Sloan keeps mapping the sky

With a 3-year extension just approved for the Sloan Digital Sky Survey, astrophysicists see a universe of possibilities.
By | Published: July 22, 2005 | Last updated on May 18, 2023

SDSS images NGC 2420
The open star cluster NGC 2420 shows an incredible amount of detail when imaged with the SDSS 2.5-meter telescope.
Astrophysical Research Consortium and the Sloan Digital Sky Survey Collaboration
July 22, 2005
The most ambitious astronomical sky survey ever undertaken has secured funding to continue collecting data. The Sloan Digital Sky Survey (SDSS) was originally scheduled to end this year, but it has been extended through summer 2008.

The SDSS has already measured the brightness, color, and positions of hundreds of millions of stars, quasars, and galaxies since its first light in June 1998. The 3-year extension, called SDSS-II, has three components that will continue the exciting discoveries — most notably the cosmic-web structure of the universe — of the past 7 years.

The first part, LEGACY, will, as its name implies, extend the current survey of the extragalactic universe. It will take images and find distances to a million galaxies and quasars in a portion of the sky in the Northern Hemisphere, similar to what SDSS has been doing.

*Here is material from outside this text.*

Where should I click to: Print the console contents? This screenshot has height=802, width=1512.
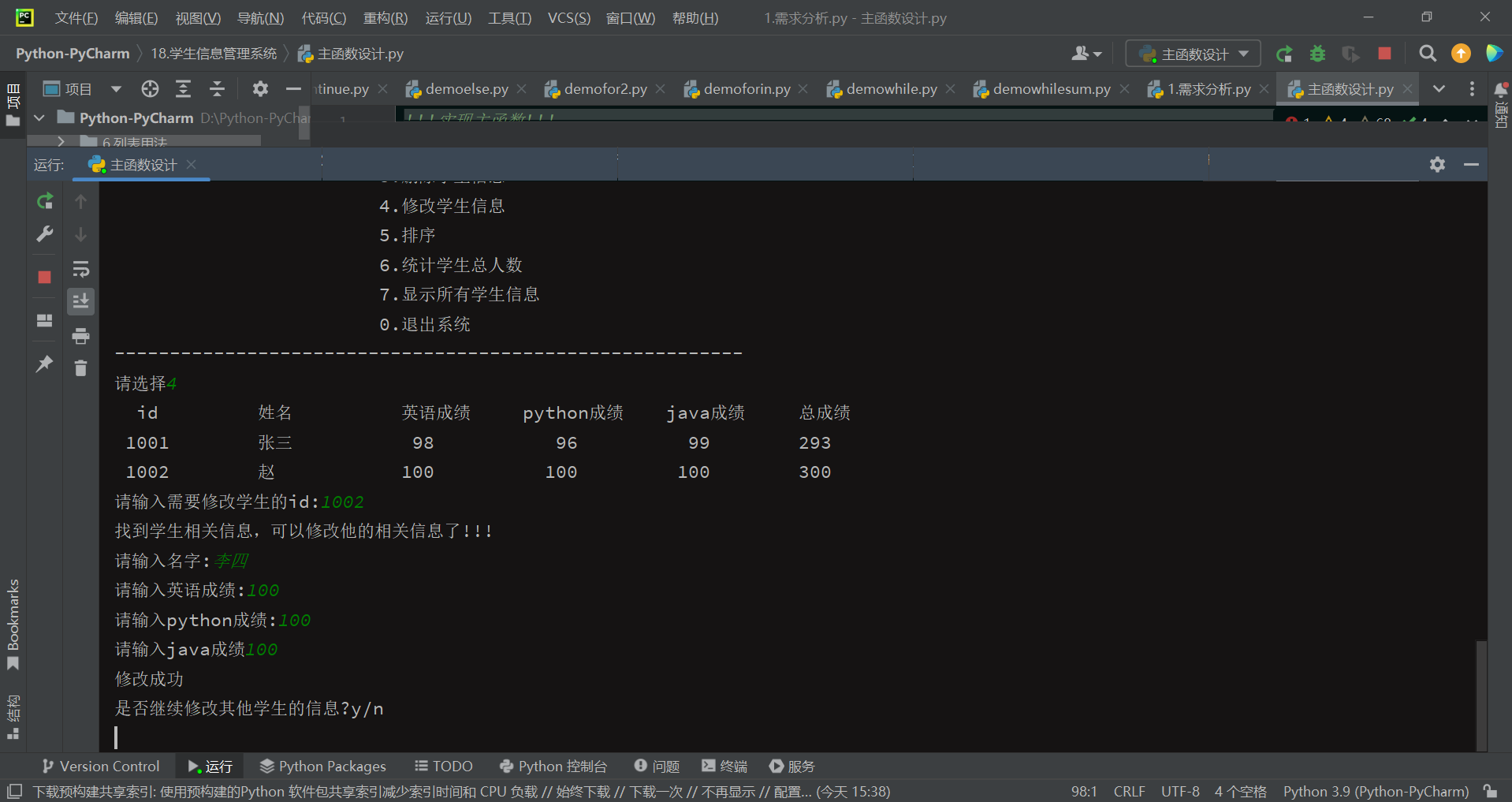pyautogui.click(x=80, y=336)
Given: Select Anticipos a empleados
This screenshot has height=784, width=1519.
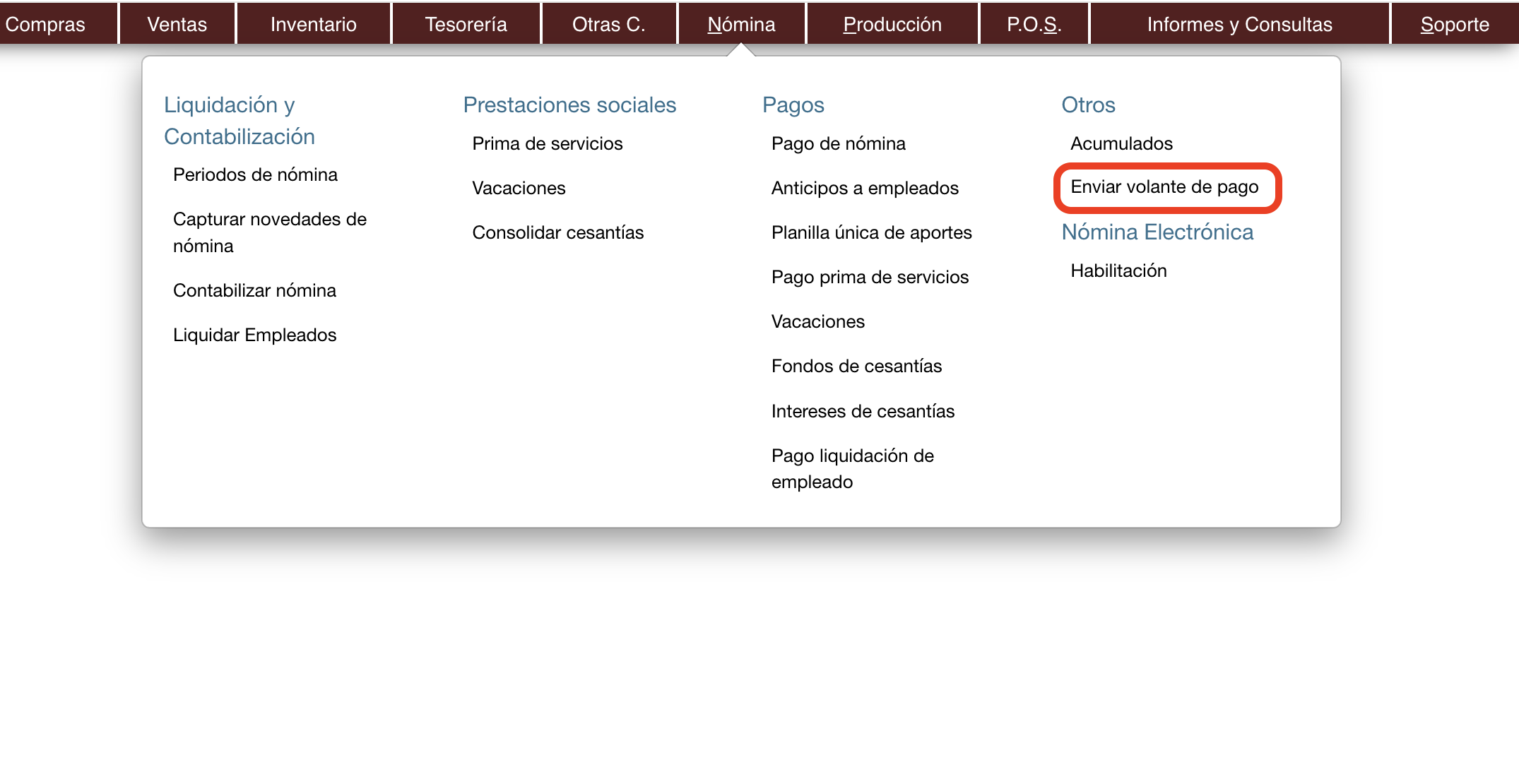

The second part of SDSS-II is called the Sloan Extension for Galactic Understanding and Exploration (SEGUE). SEGUE will map the structure and stellar makeup of the Milky Way to determine how our galaxy formed and evolved. Astronomers can then study the “ages, chemical compositions, and space distribution of stars [which] are major clues to understanding how our own galaxy formed, and, by example, how galaxies, in general, formed,” says Heidi Newberg, an SDSS consortium member from Rensselaer Polytechnic Institute.

SDSS-II will, in the third project, study supernovae. By precisely measuring the distances to supernovae, astronomers can map the rate of the universe’s expansion to verify the existence of dark energy.

SDSS, and soon to be SDSS-II, is a database, with data available for both the public and the science community. The SDSS telescope is a 2.5-meter reflector located at Apache Point Observatory in Sunspot, New Mexico. Twenty-three institutions make up the SDSS consortium.